Estava perdido dentro de si. A casa transformou-se num local estranho e perigoso e a orientação evaporou-se. Estava incontinente e senil. Aceitava as festas como se durante anos não tivesse vergonha de ser apanhado nestas coisas de meiguices que lhe podiam tirar o título de chefe. Sabia que o fim estava próximo e nada mais lhe importava.

A decisão teve de ser tomada e, mesmo sendo dura, era uma prova de amor. O meu menino de ouro, o meu primeiro gato tinha chegado ao fim do seu enorme e glorioso reinado. Um gato que sempre teve atitudes de cão e um comportamento de menino que sabe o que quer.

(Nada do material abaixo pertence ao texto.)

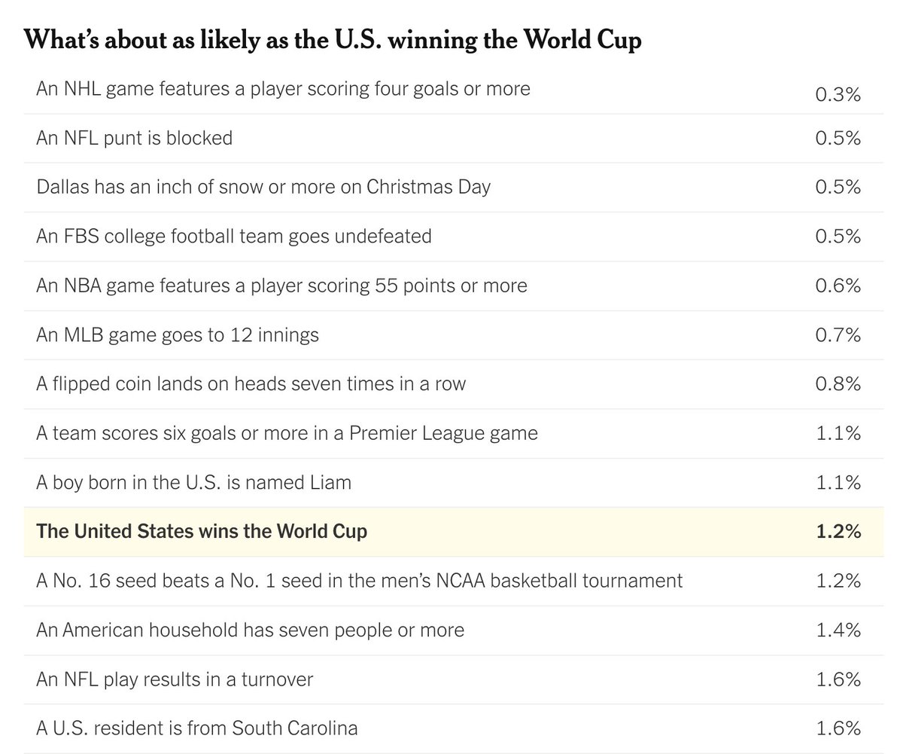Click the bold 1.2% World Cup probability
903x754 pixels.
pyautogui.click(x=838, y=531)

Deve estar a brincar com os outros que conheceu e que lhe deram cor à vida. Imagino-o numa nuvem fofinha a rebolar e a cantar as suas melodias de eleição. O céu dos animais deve ser muito divertido e animado. Sem horários e necessidades, tudo deve acontecer com a maior das naturalidades.

Deixei-o a dormir. Antes, olhou para mim como se agradecesse a decisão difícil e angustiante que tive de remoer. Pode parecer uma estupidez, mas senti-o tranquilo e tão calmo que as lágrimas se soltaram sem autorização. Repousa para sempre da vida terrena que a outra, a mística, é perfeita para ele.

Partiu em Maio florido, num dia repleto de sol e de calor. O tal que ele tanto gostava e que o aquecia tão bem. Fica comigo o último olhar de gratidão, de cumplicidade e de imenso amor. A saudade, essa atrevida bastarda, chegou logo de seguida e avisou que vai ficar.